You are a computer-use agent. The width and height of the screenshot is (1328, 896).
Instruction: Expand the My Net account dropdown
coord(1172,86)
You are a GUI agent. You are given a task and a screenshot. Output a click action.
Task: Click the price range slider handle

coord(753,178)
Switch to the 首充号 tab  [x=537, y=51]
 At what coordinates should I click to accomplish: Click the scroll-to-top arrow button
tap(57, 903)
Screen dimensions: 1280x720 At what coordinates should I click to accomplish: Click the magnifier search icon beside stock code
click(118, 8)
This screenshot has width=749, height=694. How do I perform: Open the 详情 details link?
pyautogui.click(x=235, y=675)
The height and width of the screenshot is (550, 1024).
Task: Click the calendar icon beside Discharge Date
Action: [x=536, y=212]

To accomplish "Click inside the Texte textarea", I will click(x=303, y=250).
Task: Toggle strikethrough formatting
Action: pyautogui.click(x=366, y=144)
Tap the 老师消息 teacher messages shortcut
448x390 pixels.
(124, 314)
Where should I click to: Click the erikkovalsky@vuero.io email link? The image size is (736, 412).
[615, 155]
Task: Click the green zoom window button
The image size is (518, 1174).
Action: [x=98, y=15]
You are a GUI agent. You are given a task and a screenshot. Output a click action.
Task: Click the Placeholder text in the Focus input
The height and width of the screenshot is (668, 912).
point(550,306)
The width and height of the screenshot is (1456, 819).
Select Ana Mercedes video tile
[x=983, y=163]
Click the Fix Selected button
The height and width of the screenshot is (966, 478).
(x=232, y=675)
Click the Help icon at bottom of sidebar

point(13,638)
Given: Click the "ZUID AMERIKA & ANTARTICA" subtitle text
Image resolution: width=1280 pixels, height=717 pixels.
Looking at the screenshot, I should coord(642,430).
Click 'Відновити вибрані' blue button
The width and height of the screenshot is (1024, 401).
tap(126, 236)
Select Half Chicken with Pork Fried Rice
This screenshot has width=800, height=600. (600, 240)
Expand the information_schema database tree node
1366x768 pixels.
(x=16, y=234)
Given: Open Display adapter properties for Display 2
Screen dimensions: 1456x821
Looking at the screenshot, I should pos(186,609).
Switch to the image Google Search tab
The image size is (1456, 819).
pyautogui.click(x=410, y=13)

════════════════════

Please copy the data above without any changes, starting at the line that contains "Expand the information_schema" and continuing through the end of the data.

Expand the information_schema database tree node
1366x768 pixels.
(x=16, y=234)
Given: Open Display adapter properties for Display 2
Screen dimensions: 1456x821
Looking at the screenshot, I should pos(186,609).
Switch to the image Google Search tab
The image size is (1456, 819).
pyautogui.click(x=410, y=13)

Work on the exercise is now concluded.